Stopping Crack Propagation

Learn the causes of the airline incident failure, and some of the solutions that could have helped the propagation of crack.

Failure modes of the airline incident

Let’s see how the design of failure modes applies to the grounded airline from before. The airline’s Core Facilities project had not planned out its failure modes. The crack started at the improper handling of the SQLException, but it could have been stopped at many other points. Let’s look at some examples from low-level detail to high-level architecture. Because the pool was configured to block requesting threads when no resources were available, it eventually tied up all request-handling threads. This happened independently in each application server instance.

The pool could have been configured to create more connections if it was exhausted. It also could have been configured to block callers for a limited time, instead of blocking forever when all connections were checked out. Either of these would have stopped the crack from propagating.

Why the callers were blocked

At the next level up, a problem with one call in CF caused the calling applications on other hosts to fail.
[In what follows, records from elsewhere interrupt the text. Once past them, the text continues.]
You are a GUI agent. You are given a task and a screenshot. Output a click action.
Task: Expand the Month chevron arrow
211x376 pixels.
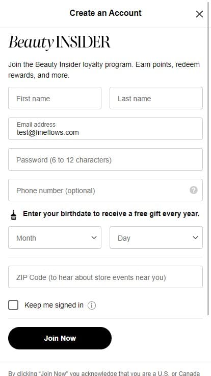(x=94, y=238)
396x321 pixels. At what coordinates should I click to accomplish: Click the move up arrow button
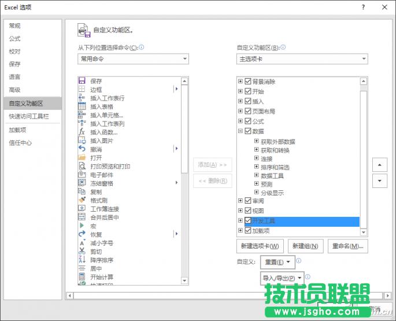point(380,165)
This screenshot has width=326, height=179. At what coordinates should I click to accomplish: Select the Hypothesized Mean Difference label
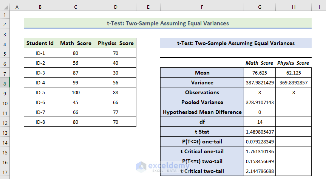coord(202,112)
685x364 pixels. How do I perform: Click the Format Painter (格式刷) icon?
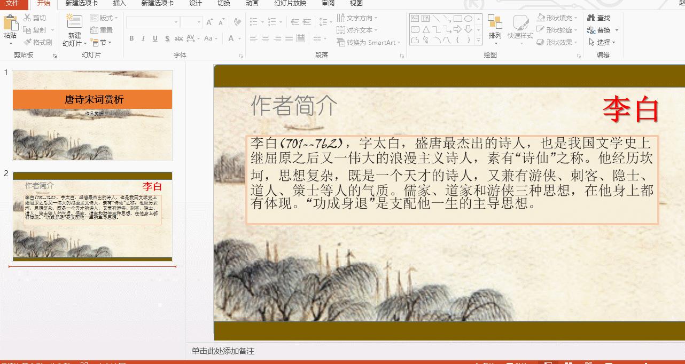(x=28, y=43)
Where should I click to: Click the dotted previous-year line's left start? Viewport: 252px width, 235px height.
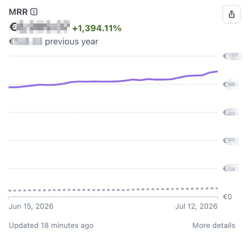coord(10,191)
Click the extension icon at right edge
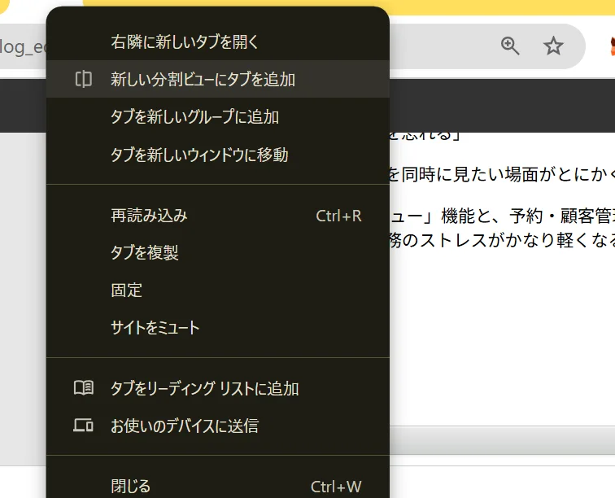615x498 pixels. 611,46
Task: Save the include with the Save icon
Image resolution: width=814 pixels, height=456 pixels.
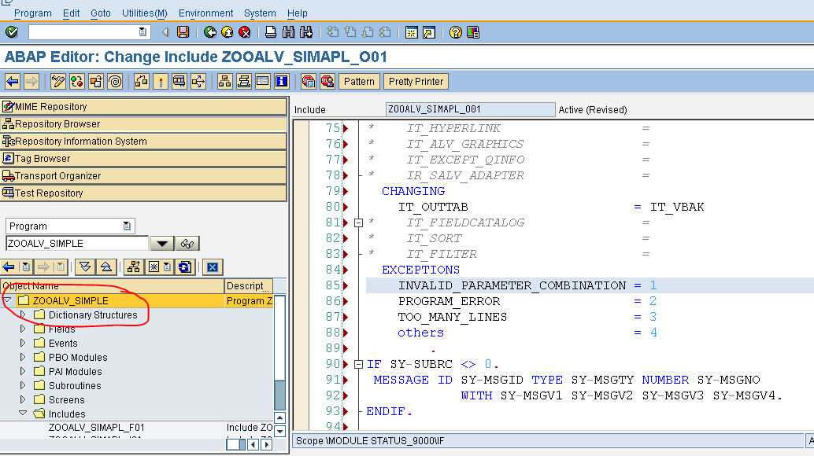Action: coord(181,32)
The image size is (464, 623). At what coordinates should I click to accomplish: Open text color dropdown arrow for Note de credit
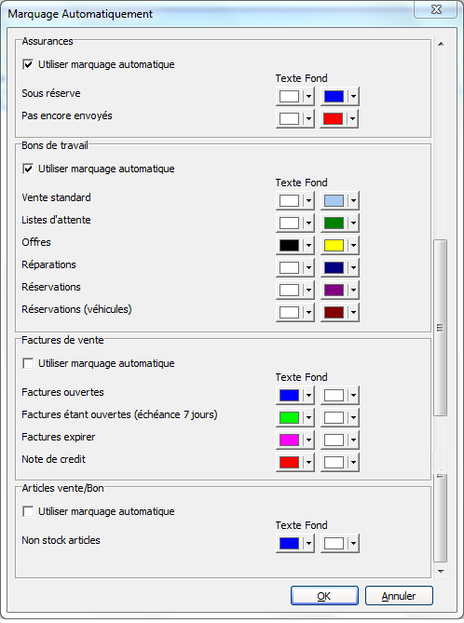309,462
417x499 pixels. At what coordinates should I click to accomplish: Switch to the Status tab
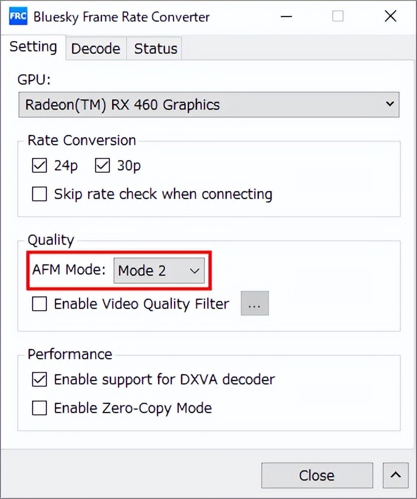point(156,49)
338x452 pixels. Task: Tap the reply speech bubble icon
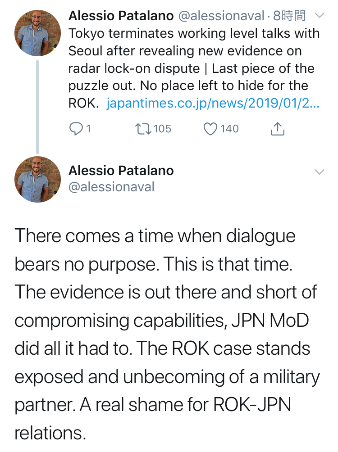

Because CF exposed its services as Enterprise JavaBeans (EJBs), it used RMI. By default, RMI calls will never time out. In other words, the callers blocked waiting to read their responses from CF’s EJBs. The first 20 callers to each instance received exceptions: an SQLException wrapped in an InvocationTargetException wrapped in a RemoteException, to be precise. After that, the calls started blocking.

Propagation of crack

The client could have been written to set a timeout on the RMI sockets. For example, it could have installed a socket factory that calls Socket.setSoTimeout() on all new sockets it creates. At a certain point in time, CF could also have decided to build an HTTP-based web service instead of EJBs. Then the client could set a timeout on its HTTP requests. The clients might also have written their calls so the blocked threads could be jettisoned, instead of having the request-handling thread make the external integration call. None of these were done, so the crack propagated from CF to all systems that used CF.

Larger scale solutions to contain cracks

Partitioning of servers

At a still larger scale, the CF servers themselves could have been partitioned into more than one service group.